I recently switched to an olympus micro 4/3 camera and I love the out of camera JPEGs. But I'd like to process RAWs as they have more leeway to recover etc if needed. The RAWs themselves are quite flat so I'm looking for a way to get them more in line with the OOC JPEGs to use as a start point.
The software that comes with the camera (Olympus Viewer) allows me to apply the camera JPEG presets (and creative styles like mono etc) to the original RAW file. But then I'm stuck. I can only save as a TIFF or JPEG. 

Obviously TIFF is better for quality,  but if I import into LR for collection management and adjustment, then I lose the non-destructive element? Eg if I crop then its cropped? 
Its a shame that edits to other formats can't be considered and only against RAW. 
An alternative would be if there is any way to get olympus JPEG presets that I can apply to the RAWs in LR after importing?


----------



## Johan Elzenga (Apr 19, 2018)

Lightroom *always* works non-destructively, no matter what file type you use. Of course the conversion from raw to tiff would still be destructive.
It's better to learn how to use Lightroom so that you get the perfect result. We all started that way.


----------



## Jim Wilde (Apr 19, 2018)

mrklaw said:


> I recently switched to an olympus micro 4/3 camera and I love the out of camera JPEGs. But I'd like to process RAWs as they have more leeway to recover etc if needed. The RAWs themselves are quite flat so I'm looking for a way to get them more in line with the OOC JPEGs to use as a start point.
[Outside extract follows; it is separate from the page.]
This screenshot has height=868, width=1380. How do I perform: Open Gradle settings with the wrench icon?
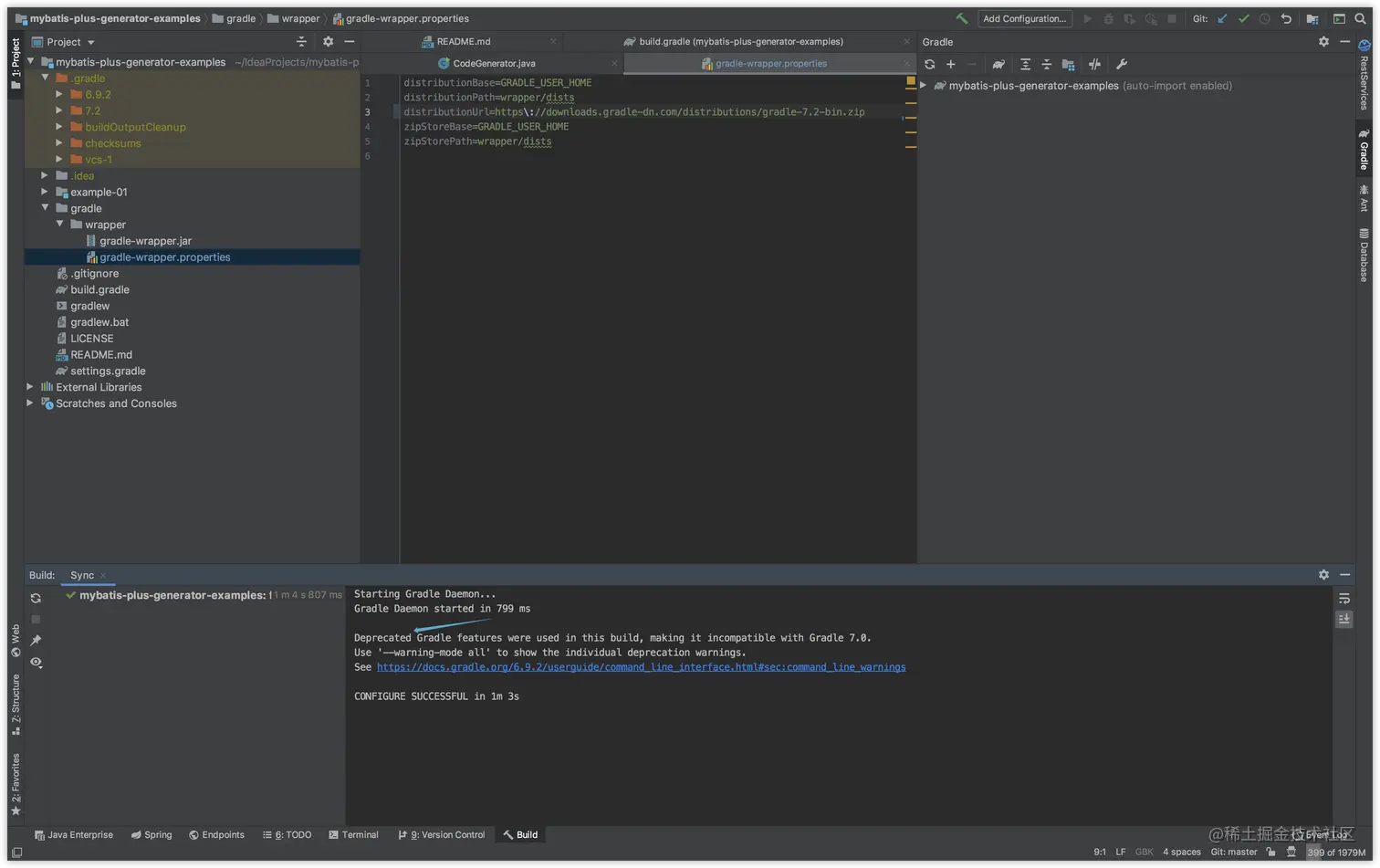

Have you checked out the camera matching profiles? I agree that the SOOC raws from my E-M1 MkII also appeared quite flat when I first started with that camera, but I quickly switched to the Camera Natural profile, which when coupled with Auto Settings in a preset gives a much better starting point.


----------



## clee01l (Apr 19, 2018)

mrklaw said:


> I love the out of camera JPEGs. But I'd like to process RAWs as they have more leeway to recover etc if needed. The RAWs themselves are quite flat


RAW image files are converted to RGB for further improvement.  Before they are converted to RGB, the data is  simply the light measured at each photo site (there are not pixels until converted to RGB).  The demoniac the data and convert to RGB some basic processing needs to be done to "See " the image.  Otherwise they are flat, toneless and somewhat noisy.   The tiny computer processor in the camera does this to create the JPEG, based upon settings that you chose before you pressed the shutter (and likely before you knew what the scene would even be).  Once you import the RAW data into LR, it is up to your to 'develop' the image to produce something like what you see in the JPEG.   With a little practice, you can produce LR images that are better than  what that tiny underpowered computer in your camera can produce.


----------



## mrklaw (Apr 19, 2018)

Jim Wilde said:


> Have you checked out the camera matching profiles? I agree that the SOOC raws from my E-M1 MkII also appeared quite flat when I first started with that camera, but I quickly switched to the Camera Natural profile, which when coupled with Auto Settings in a preset gives a much better starting point.



I haven’t - didn’t realise there was such a thing. Will check it out tonight, thanks


----------



## mcasan (Apr 19, 2018)

I used ColorPassport to make a camera profile for my E-M1 II.   It was very close to Camera Natural.  But the blues were low in Camera Natural compared to the profile I made.     So my default import Develop preset is with my customer camera profile plus Auto turned on the Tone areas.    It is a good place to start for landscapes and wildlife.


----------